begin DOCUMENT

Going further we can try more bytes and make a table what byte means what in machine language:
J: 4a dec dx K: 4b dec bx L: 4c dec sp M: 4d dec bp N: 4e dec si O: 4f dec di
C instructions in assembler
noteable C instructions in assembler:
C code:
int main() { int i=5; }
assembler code:
4004fd: 55 push rbp 4004fe: 48 89 e5 mov rbp,rsp 400501: 48 c7 45 f8 05 00 00 mov QWORD PTR [rbp-0x8],0x5 400508: 00 400509: 5d pop rbp
C code:
int main() { int *i; *i=(int) 5; }
assembler code:
4004fd: 55 push rbp 4004fe: 48 89 e5 mov rbp,rsp 400501: 48 8b 45 f8 mov rax,QWORD PTR [rbp-0x8] 400505: c7 00 05 00 00 00 mov DWORD PTR [rax],0x5 40050b: 5d pop rbp
commands
Noteable assembler commands are
- mov for moving data from RAM to a register and other ways
- push for saving the content of a register to RAM (stack)
- pop for restoring the content of a register
- cmp for comparing two values (and setting the flag for equal)
- tst for comparing (and setting the flag for zero)
- jmp for jump operations
- jnz for jump on not zero
- jne for jump on not equal (jump if the equal flag is not set)
- call for executing functions aka sub-procedures
- ret for returning from a sub-procedure
- nop for no operation (delay)

end DOCUMENT
begin GIVEN DATA

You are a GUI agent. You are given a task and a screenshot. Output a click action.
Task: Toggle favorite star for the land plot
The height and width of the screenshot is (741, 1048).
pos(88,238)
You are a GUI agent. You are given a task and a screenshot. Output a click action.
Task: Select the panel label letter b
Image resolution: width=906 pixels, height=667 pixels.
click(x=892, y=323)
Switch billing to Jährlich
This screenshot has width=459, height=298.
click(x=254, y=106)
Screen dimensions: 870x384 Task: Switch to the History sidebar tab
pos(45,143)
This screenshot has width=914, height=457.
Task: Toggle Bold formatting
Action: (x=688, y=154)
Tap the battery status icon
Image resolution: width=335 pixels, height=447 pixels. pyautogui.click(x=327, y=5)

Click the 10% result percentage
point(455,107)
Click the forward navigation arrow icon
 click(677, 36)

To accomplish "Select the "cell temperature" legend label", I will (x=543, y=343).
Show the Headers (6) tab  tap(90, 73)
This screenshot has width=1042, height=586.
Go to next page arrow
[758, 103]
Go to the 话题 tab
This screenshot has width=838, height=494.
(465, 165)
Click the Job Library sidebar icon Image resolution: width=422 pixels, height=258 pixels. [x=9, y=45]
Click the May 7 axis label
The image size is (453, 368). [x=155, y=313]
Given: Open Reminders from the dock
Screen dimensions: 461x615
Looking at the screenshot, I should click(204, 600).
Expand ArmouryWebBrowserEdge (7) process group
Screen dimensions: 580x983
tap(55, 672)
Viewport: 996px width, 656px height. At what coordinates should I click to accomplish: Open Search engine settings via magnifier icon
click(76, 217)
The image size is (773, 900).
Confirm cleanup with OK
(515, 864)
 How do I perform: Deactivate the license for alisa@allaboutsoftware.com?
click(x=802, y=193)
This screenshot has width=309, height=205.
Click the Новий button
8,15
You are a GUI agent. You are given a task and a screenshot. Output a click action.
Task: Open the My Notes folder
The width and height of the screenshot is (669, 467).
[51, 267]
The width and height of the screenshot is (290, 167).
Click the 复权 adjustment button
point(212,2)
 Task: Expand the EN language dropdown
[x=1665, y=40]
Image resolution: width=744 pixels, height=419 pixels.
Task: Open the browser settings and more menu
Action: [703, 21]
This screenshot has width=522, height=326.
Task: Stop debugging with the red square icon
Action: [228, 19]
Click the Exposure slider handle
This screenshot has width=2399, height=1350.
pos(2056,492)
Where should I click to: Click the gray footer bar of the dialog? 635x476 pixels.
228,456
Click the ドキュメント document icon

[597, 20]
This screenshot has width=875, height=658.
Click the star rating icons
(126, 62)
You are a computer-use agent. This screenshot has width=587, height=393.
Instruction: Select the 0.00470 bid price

end GIVEN DATA

_WORK TO DO:_
1. Retype everything in the assembler text from "- pop for restoring" down to "is not set)".
2. Decide whether each statement agrees with the assembler text, and give the deciding words for each: (a) push saves the content of a register to the stack; (b) nop is used to compare two values; (c) in the byte table, 4e stands for dec si.

_SET OF ANSWERS:_
1.
- pop for restoring the content of a register
- cmp for comparing two values (and setting the flag for equal)
- tst for comparing (and setting the flag for zero)
- jmp for jump operations
- jnz for jump on not zero
- jne for jump on not equal (jump if the equal flag is not set)

2.
(a) Yes: "push for saving the content of a register to RAM (stack)"
(b) No: "nop for no operation (delay)"
(c) Yes: "N: 4e dec si"